En tiempos donde la desconfianza ciudadana hacia la política es creciente, urge hacernos una pregunta de fondo: ¿quiénes nos representan realmente? Y más aún, ¿con qué preparación, formación y responsabilidad están ejerciendo el poder?

En México, y en muchos rincones de América Latina, la política ha sido por años un espacio donde prevalecen las cuotas de poder y el oportunismo sobre la preparación, la experiencia y el compromiso social. No es raro ver cómo personas sin trayectoria ni formación alguna en temas públicos, acceden a cargos de alta responsabilidad en cabildos, congresos locales, el Senado o la Cámara de Diputados.

Esta carencia de profesionalización en la política no es un asunto menor ni anecdótico, es en muchos casos, la raíz de decisiones públicas mal planeadas, programas fallidos y reformas que terminan perjudicando más de lo que solucionan.

Cuando el acceso al poder se determina más por la cercanía con un partido, amistades personales, compadrazgos o repartos de cuotas políticas, que por la preparación, la trayectoria o la vocación de servicio, el resultado es inevitable: la improvisación se instala en los espacios donde se toman decisiones cruciales para la ciudadanía. Y ese costo no lo paga quien ocupa el cargo, lo paga la sociedad entera.

La profesionalización política no debe confundirse con elitismo, no se trata de exigir títulos universitarios para gobernar, sino de promover que quienes ocupen cargos públicos cuenten con la formación, el conocimiento técnico, la sensibilidad social y la experiencia para ejercer su función con responsabilidad y empatía, y sí, también con vocación.

Desde mi experiencia en el ámbito político, he sido testigo del impacto que tiene un liderazgo bien preparado frente a uno que improvisa: en la manera de legislar, en cómo se escuchan a los ciudadanos, en cómo se resuelven problemas complejos con visión de largo plazo. La diferencia no es estética: es estructural.

Apostemos por una clase política preparada, ética, empática y profesional.

▸ Acción requerida 1
Reproduzca el fragmento del texto sobre la profesionalización política que comienza en las palabras "Esta carencia de" y termina después de "la sociedad entera.".
▸ Acción requerida 2
Según el texto sobre la profesionalización política, ¿con qué no debe confundirse la profesionalización política?
▸ Acción requerida 3
Prolongue el texto sobre la profesionalización política a partir de su última oración.

▸ Información proporcionada
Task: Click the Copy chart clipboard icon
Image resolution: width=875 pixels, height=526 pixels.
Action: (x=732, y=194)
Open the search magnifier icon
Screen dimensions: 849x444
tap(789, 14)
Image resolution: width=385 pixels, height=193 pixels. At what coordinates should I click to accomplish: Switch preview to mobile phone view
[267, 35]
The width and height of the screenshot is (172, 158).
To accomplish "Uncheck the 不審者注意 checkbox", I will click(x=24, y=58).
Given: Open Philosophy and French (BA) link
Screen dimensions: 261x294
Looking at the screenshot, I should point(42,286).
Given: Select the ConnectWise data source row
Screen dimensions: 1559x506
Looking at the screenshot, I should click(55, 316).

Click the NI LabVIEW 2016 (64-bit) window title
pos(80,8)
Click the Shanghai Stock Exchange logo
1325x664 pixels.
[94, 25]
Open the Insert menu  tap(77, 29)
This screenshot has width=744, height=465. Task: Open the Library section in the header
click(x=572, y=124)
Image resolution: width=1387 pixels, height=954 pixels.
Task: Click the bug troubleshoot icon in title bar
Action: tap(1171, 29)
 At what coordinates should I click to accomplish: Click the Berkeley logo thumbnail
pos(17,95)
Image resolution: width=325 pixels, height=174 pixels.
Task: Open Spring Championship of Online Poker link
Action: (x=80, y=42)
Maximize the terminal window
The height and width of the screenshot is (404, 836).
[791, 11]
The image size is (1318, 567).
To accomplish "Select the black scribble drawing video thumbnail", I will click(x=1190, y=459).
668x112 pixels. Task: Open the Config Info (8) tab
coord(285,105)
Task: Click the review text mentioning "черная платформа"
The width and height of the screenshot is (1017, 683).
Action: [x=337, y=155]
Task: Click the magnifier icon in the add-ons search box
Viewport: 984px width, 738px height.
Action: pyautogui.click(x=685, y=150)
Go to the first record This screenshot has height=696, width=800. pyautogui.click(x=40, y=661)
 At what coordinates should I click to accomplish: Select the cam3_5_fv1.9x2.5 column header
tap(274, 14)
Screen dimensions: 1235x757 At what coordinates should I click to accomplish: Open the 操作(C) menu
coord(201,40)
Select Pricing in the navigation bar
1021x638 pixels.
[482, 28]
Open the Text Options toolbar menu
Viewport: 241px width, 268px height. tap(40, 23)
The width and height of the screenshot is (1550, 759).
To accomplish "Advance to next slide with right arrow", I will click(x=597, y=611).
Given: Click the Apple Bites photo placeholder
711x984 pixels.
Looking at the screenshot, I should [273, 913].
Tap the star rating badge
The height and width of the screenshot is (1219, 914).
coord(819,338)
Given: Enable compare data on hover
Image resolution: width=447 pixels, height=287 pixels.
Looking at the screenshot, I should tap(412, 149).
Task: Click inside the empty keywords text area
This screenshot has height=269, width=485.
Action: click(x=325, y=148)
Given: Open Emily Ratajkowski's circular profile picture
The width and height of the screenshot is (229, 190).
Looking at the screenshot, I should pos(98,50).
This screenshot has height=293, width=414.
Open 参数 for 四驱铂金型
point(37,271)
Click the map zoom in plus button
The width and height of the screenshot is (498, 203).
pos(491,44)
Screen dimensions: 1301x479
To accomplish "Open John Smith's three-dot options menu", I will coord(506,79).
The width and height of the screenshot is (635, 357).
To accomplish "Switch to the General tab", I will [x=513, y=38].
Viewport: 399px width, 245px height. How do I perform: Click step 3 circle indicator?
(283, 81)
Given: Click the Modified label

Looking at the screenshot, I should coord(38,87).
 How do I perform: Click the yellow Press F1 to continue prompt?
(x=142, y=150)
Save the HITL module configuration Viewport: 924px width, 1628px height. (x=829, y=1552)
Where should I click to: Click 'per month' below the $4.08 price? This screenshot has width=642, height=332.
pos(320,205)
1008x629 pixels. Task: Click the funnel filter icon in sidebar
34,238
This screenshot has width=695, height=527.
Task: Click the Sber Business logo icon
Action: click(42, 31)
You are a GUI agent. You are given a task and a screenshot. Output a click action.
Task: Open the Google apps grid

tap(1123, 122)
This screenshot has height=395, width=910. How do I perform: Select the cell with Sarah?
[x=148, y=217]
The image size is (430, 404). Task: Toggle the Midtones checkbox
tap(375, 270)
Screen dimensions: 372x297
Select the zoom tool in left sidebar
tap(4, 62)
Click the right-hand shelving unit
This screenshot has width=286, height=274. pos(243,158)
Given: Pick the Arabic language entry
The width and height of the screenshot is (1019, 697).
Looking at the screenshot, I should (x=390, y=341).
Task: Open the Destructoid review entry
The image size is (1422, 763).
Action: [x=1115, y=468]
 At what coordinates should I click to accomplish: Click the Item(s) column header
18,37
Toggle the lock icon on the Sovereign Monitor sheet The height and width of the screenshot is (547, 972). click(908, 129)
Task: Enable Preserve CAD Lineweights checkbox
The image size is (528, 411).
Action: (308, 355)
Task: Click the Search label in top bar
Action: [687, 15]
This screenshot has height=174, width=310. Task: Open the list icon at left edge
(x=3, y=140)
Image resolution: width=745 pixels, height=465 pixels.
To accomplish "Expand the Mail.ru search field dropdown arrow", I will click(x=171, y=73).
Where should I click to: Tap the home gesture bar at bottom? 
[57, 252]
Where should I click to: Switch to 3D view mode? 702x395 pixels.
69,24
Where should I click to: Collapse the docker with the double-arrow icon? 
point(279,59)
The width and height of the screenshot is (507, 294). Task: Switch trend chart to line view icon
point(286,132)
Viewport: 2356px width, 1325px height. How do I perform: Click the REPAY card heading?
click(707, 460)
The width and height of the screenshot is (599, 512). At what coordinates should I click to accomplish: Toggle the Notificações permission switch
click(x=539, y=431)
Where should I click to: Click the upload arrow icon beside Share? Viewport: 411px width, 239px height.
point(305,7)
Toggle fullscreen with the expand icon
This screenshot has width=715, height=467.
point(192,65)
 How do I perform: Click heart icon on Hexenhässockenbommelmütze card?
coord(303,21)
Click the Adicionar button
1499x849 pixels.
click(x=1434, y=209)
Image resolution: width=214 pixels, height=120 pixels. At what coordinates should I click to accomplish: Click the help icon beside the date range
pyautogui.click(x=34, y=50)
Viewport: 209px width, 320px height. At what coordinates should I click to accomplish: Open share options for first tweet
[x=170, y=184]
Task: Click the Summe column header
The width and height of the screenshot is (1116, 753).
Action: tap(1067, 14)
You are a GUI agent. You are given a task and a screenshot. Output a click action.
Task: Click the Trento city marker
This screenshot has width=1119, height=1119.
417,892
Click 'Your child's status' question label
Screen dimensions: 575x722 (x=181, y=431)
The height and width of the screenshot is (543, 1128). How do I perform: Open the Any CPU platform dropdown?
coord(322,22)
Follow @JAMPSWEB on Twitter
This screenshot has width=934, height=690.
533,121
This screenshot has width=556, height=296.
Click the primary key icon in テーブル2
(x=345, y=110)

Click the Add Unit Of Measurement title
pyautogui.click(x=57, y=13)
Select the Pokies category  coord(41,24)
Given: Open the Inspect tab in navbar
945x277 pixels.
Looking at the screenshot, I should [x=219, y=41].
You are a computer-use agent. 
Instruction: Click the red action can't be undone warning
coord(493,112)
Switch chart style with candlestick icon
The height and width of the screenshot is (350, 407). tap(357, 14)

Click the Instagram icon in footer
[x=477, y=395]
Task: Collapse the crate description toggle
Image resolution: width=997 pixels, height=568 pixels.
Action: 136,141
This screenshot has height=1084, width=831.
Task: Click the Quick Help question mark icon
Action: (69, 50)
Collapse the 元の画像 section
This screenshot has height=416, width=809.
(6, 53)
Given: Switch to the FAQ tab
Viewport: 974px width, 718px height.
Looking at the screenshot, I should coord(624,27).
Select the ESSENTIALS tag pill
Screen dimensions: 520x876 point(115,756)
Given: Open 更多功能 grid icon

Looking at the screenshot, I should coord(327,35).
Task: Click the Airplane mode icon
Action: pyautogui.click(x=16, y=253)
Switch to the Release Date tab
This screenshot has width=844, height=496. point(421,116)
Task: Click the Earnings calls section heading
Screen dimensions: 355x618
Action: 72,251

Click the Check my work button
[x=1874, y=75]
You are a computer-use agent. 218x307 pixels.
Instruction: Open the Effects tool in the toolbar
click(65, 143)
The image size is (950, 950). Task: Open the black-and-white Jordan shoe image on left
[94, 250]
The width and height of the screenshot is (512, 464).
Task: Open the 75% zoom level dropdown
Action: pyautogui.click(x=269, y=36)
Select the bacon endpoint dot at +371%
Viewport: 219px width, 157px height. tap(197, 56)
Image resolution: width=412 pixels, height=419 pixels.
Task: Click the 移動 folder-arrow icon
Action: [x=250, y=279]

▸ Resultado 1
Esta carencia de profesionalización en la política no es un asunto menor ni anecdótico, es en muchos casos, la raíz de decisiones públicas mal planeadas, programas fallidos y reformas que terminan perjudicando más de lo que solucionan.

Cuando el acceso al poder se determina más por la cercanía con un partido, amistades personales, compadrazgos o repartos de cuotas políticas, que por la preparación, la trayectoria o la vocación de servicio, el resultado es inevitable: la improvisación se instala en los espacios donde se toman decisiones cruciales para la ciudadanía. Y ese costo no lo paga quien ocupa el cargo, lo paga la sociedad entera.

▸ Resultado 2
Con el elitismo.

▸ Resultado 3
Así como nadie confiaría en un médico que nunca estudió medicina, tampoco deberíamos aceptar que se legisle o se administre un municipio, un Estado o una nación sin el más mínimo conocimiento del derecho, la administración pública, las finanzas, el desarrollo social o la planeación educativa.

Además, profesionalizar la política también implica formar equipos técnicos, promover la rendición de cuentas, eliminar el nepotismo y garantizar el acceso a cargos públicos en condiciones de equidad y meritocracia, es urgente que las y los diputados, senadores, presidentes municipales y funcionarios comprendan que su encargo no es un botín, sino una responsabilidad frente al pueblo.

Los retos que enfrenta México —en salud, seguridad, educación, economía y medio ambiente— no se resuelven con ocurrencias ni frases vacías. Se resuelven con conocimiento, preparación, y sobre todo, voluntad de servir por encima de intereses partidistas o personales.

Porque no se trata solo de ocupar un cargo: se trata de honrarlo con capacidad, integridad y vocación de servicio. Solo así construiremos una política que no divida, que no discrimine y que trabaje en serio por el bien común.
Una democracia sólida se construye con ciudadanos informados y representantes capaces.

La profesionalización de la política no puede seguir siendo opcional. Es hora de exigir perfiles con formación, compromiso ético y visión de futuro en todos los niveles de gobierno. Solo así será posible avanzar hacia un ejercicio público digno, efectivo y verdaderamente representativo.